Layer or Tube? Uncovering Key Factors Determining the Rolling-up of Layered Coordination Polymers

Nanotubular materials have garnered considerable attention since the discovery of carbon nanotubes. Although the layer-to-tube rolling up mechanism has been well recognized in explaining the formation of many inorganic nanotubes, it has not been generally applied to coordination polymers (CPs). To uncover the key factors that determine the rolling-up of layered CPs, we have chosen the Co/R-, S-Xpemp [Xpemp = (4-X-1-phenylethylamino)methylphosphonic acid, X = H, F, Cl, Br] systems and study how the weak interactions influence the formation of layered or tubular structures. Four pairs of homochiral isostructural compounds R-, S-Co(Xpemp)(H2O)(2) [X = H (1H), F (2F), Cl (3Cl), Br (4Br)] were obtained with tubular structures. The inclusion of 3,3'-azobipyridine (ABP) guest molecules led to compounds R-, S-[Co(Xpemp)(H2O)(2)](4)center dot ABP center dot H2O with layered structures when X was Cl (5Cl) and Br (6Br), but tubular compounds 1H and 2F when X was H and F. Layered structures were also obtained for racemic compounds meso-Co(Xpemp)(H2O)(2) [X = F (7F), Cl (8Cl), Br (9Br)] using racemic XpempH(2) as the reaction precursor, but not when X = H. A detailed study on R-6Br revealed that layer-to-tube transformation occurred upon removal of ABP under hydrothermal conditions, forming R-4Br with a tubular structure.
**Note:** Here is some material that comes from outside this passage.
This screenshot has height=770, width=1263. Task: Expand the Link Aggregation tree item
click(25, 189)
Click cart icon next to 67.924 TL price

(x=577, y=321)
Similar layer-to-tube conversion did not occur in organic solvents. The results demonstrate that weak interlayer interactions are a prerequisite but not sufficient for the rolling-up of the layers. In the present cases, water also provides a driving force in the layer-to-tube transformation. The experimental results were rationalized by theoretical calculations.